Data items
==========

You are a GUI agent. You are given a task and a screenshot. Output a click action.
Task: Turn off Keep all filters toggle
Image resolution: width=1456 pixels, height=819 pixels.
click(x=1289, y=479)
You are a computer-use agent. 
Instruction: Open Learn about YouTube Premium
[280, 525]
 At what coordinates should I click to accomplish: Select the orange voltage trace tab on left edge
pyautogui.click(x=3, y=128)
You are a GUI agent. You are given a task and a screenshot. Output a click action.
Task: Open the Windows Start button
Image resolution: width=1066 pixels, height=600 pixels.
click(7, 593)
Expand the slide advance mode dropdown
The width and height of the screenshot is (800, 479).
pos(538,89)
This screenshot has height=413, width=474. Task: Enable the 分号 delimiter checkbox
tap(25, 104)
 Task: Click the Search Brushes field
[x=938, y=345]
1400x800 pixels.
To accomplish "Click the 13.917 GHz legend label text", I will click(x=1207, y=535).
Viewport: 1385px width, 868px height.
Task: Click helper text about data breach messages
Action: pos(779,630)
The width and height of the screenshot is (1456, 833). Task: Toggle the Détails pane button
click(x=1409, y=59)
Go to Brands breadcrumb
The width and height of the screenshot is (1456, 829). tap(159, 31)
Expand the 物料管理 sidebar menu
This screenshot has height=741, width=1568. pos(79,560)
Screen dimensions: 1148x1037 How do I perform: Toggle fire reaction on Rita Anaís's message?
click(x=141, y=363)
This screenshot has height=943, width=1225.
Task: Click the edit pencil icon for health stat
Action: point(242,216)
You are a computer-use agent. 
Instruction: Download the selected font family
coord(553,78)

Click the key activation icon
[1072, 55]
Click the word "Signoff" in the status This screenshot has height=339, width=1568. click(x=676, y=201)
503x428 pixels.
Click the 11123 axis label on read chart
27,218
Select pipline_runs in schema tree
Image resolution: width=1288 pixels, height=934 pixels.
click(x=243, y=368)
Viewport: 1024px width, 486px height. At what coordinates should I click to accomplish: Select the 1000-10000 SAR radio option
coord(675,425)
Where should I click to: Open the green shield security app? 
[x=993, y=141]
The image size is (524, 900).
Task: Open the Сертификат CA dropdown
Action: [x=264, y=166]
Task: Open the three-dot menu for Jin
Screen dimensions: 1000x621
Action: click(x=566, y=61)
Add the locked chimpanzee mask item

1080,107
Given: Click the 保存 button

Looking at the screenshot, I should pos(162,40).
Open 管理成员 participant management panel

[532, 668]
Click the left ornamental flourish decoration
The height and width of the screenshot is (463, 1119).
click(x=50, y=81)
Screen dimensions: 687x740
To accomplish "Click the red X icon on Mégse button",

==========

#### [What you have to do]
Rewrite the lines above, substituting "interface agent" for every "GUI agent" and leaving everything else untouched.

#### [The completed task]
You are a interface agent. You are given a task and a screenshot. Output a click action.
Task: Turn off Keep all filters toggle
Image resolution: width=1456 pixels, height=819 pixels.
click(x=1289, y=479)
You are a computer-use agent. 
Instruction: Open Learn about YouTube Premium
[280, 525]
 At what coordinates should I click to accomplish: Select the orange voltage trace tab on left edge
pyautogui.click(x=3, y=128)
You are a interface agent. You are given a task and a screenshot. Output a click action.
Task: Open the Windows Start button
Image resolution: width=1066 pixels, height=600 pixels.
click(7, 593)
Expand the slide advance mode dropdown
The width and height of the screenshot is (800, 479).
pos(538,89)
This screenshot has height=413, width=474. Task: Enable the 分号 delimiter checkbox
tap(25, 104)
 Task: Click the Search Brushes field
[x=938, y=345]
1400x800 pixels.
To accomplish "Click the 13.917 GHz legend label text", I will click(x=1207, y=535).
Viewport: 1385px width, 868px height.
Task: Click helper text about data breach messages
Action: pos(779,630)
The width and height of the screenshot is (1456, 833). Task: Toggle the Détails pane button
click(x=1409, y=59)
Go to Brands breadcrumb
The width and height of the screenshot is (1456, 829). tap(159, 31)
Expand the 物料管理 sidebar menu
This screenshot has height=741, width=1568. pos(79,560)
Screen dimensions: 1148x1037 How do I perform: Toggle fire reaction on Rita Anaís's message?
click(x=141, y=363)
This screenshot has height=943, width=1225.
Task: Click the edit pencil icon for health stat
Action: point(242,216)
You are a computer-use agent. 
Instruction: Download the selected font family
coord(553,78)

Click the key activation icon
[1072, 55]
Click the word "Signoff" in the status This screenshot has height=339, width=1568. click(x=676, y=201)
503x428 pixels.
Click the 11123 axis label on read chart
27,218
Select pipline_runs in schema tree
Image resolution: width=1288 pixels, height=934 pixels.
click(x=243, y=368)
Viewport: 1024px width, 486px height. At what coordinates should I click to accomplish: Select the 1000-10000 SAR radio option
coord(675,425)
Where should I click to: Open the green shield security app? 
[x=993, y=141]
The image size is (524, 900).
Task: Open the Сертификат CA dropdown
Action: [x=264, y=166]
Task: Open the three-dot menu for Jin
Screen dimensions: 1000x621
Action: click(x=566, y=61)
Add the locked chimpanzee mask item

1080,107
Given: Click the 保存 button

Looking at the screenshot, I should pos(162,40).
Open 管理成员 participant management panel

[532, 668]
Click the left ornamental flourish decoration
The height and width of the screenshot is (463, 1119).
click(x=50, y=81)
Screen dimensions: 687x740
To accomplish "Click the red X icon on Mégse button",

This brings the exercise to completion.